**WHAT THE TASK ASKS**. Rewrite the data starting at the line that contains "desired [750, 1734]" and ending at the line that contains "than (533, 746)", putting "midpoint" in place of "center point" and leaving everything else unchanged.

**SOURCE MATERIAL**.
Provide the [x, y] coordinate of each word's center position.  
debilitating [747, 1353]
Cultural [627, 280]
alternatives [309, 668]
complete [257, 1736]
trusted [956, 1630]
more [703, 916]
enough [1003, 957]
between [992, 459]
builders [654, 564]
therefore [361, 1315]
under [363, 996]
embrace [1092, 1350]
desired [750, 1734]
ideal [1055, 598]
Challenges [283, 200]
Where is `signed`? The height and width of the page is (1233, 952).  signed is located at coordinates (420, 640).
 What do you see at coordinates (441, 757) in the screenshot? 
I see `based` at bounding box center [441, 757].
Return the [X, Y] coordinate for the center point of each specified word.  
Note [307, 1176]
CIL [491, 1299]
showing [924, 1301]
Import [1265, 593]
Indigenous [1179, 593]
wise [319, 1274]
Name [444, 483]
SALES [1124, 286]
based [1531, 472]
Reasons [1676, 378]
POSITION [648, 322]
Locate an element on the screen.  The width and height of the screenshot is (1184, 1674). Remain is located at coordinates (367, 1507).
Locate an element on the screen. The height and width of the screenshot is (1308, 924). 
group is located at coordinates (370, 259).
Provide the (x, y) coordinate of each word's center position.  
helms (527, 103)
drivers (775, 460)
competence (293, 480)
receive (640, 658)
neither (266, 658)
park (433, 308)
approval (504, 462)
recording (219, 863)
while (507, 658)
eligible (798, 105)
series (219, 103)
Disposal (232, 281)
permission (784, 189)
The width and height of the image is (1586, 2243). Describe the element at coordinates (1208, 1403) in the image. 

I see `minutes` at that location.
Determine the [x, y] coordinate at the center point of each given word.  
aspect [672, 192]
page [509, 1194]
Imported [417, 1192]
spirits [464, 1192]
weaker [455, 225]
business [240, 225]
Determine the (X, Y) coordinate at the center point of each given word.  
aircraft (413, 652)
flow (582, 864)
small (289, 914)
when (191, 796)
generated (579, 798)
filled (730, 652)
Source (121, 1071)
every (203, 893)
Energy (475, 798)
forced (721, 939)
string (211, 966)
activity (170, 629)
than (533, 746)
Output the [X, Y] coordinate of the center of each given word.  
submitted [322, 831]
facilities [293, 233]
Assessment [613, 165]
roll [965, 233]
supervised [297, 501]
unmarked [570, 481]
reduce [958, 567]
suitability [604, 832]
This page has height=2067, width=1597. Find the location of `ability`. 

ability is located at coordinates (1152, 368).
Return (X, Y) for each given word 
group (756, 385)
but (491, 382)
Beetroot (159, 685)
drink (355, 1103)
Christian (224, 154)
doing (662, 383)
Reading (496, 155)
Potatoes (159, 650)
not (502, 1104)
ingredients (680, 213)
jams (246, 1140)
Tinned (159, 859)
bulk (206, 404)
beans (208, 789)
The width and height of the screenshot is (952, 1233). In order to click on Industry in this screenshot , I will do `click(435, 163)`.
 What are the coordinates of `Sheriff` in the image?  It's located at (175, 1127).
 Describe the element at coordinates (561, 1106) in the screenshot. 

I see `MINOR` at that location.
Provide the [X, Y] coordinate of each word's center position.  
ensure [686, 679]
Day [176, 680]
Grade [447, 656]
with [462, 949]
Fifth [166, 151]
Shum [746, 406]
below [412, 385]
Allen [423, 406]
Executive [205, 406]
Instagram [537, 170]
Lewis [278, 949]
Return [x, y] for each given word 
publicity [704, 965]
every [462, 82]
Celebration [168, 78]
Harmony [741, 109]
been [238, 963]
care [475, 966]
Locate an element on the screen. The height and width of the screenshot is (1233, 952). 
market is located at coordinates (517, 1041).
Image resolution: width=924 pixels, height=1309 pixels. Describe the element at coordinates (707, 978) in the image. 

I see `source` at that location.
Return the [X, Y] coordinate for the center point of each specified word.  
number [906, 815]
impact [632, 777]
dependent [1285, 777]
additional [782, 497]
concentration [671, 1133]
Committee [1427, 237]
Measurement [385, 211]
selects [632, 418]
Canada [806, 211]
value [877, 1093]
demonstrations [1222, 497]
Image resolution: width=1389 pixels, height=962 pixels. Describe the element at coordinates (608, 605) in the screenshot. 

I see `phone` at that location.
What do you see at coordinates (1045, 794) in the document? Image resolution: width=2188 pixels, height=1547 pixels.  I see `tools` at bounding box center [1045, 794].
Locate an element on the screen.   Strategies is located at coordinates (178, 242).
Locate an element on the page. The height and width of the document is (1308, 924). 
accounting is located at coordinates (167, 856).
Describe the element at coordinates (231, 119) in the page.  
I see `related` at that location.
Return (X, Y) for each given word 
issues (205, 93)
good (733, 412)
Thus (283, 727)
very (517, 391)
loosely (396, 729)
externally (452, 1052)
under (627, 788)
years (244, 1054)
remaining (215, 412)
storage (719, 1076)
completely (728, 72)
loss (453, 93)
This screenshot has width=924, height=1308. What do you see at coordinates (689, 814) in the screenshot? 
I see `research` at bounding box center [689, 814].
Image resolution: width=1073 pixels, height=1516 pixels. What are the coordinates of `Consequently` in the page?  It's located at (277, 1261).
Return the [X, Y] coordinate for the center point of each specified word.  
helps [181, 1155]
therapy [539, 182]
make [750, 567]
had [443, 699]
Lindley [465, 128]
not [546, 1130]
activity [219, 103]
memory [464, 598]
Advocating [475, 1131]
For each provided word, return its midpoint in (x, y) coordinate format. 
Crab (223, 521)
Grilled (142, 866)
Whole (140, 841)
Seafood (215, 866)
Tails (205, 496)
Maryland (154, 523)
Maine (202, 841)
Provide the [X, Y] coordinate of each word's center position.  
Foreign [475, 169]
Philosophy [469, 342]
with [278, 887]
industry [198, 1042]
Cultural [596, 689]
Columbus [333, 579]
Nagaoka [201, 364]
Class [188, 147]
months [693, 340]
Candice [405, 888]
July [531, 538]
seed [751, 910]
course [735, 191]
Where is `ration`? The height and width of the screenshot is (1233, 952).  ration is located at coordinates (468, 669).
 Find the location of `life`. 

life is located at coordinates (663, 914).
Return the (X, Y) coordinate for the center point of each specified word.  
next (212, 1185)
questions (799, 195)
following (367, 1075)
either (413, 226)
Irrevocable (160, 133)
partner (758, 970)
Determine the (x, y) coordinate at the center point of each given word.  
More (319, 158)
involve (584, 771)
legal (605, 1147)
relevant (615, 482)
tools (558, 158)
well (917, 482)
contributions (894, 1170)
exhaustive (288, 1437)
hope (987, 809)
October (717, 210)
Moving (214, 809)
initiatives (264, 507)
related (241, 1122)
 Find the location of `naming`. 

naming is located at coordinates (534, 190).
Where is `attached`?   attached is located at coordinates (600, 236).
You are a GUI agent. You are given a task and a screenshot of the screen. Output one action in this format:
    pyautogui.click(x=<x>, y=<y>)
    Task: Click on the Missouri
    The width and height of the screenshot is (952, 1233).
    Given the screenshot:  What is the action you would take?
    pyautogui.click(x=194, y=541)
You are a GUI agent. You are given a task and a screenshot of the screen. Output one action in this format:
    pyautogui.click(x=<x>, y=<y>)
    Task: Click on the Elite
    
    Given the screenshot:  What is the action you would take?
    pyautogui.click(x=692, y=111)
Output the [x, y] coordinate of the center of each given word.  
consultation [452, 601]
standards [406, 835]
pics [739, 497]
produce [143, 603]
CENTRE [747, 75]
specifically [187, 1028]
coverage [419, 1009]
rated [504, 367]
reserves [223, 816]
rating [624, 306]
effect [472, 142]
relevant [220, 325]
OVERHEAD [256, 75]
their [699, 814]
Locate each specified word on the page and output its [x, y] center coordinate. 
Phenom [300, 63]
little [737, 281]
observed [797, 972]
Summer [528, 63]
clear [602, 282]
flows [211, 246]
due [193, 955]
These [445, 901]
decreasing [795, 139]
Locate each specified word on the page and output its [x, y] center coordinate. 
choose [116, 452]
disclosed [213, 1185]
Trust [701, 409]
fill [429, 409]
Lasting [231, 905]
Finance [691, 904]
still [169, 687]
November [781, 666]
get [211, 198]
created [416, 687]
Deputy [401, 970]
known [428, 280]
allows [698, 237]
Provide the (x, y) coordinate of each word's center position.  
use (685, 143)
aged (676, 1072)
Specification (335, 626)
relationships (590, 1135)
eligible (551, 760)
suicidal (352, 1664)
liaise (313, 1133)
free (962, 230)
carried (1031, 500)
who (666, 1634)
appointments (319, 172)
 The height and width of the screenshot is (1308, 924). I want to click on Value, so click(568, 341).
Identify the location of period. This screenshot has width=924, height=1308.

**COMPLETED EXERCISE**.
desired [750, 1734]
ideal [1055, 598]
Challenges [283, 200]
Where is `signed`? The height and width of the page is (1233, 952).  signed is located at coordinates (420, 640).
 What do you see at coordinates (441, 757) in the screenshot? 
I see `based` at bounding box center [441, 757].
Return the [X, Y] coordinate for the midpoint of each specified word.  
Note [307, 1176]
CIL [491, 1299]
showing [924, 1301]
Import [1265, 593]
Indigenous [1179, 593]
wise [319, 1274]
Name [444, 483]
SALES [1124, 286]
based [1531, 472]
Reasons [1676, 378]
POSITION [648, 322]
Locate an element on the screen.  The width and height of the screenshot is (1184, 1674). Remain is located at coordinates (367, 1507).
Locate an element on the screen. The height and width of the screenshot is (1308, 924). 
group is located at coordinates (370, 259).
Provide the (x, y) coordinate of each word's center position.  
helms (527, 103)
drivers (775, 460)
competence (293, 480)
receive (640, 658)
neither (266, 658)
park (433, 308)
approval (504, 462)
recording (219, 863)
while (507, 658)
eligible (798, 105)
series (219, 103)
Disposal (232, 281)
permission (784, 189)
The width and height of the image is (1586, 2243). Describe the element at coordinates (1208, 1403) in the image. 

I see `minutes` at that location.
Determine the [x, y] coordinate at the midpoint of each given word.  
aspect [672, 192]
page [509, 1194]
Imported [417, 1192]
spirits [464, 1192]
weaker [455, 225]
business [240, 225]
Determine the (X, Y) coordinate at the midpoint of each given word.  
aircraft (413, 652)
flow (582, 864)
small (289, 914)
when (191, 796)
generated (579, 798)
filled (730, 652)
Source (121, 1071)
every (203, 893)
Energy (475, 798)
forced (721, 939)
string (211, 966)
activity (170, 629)
than (533, 746)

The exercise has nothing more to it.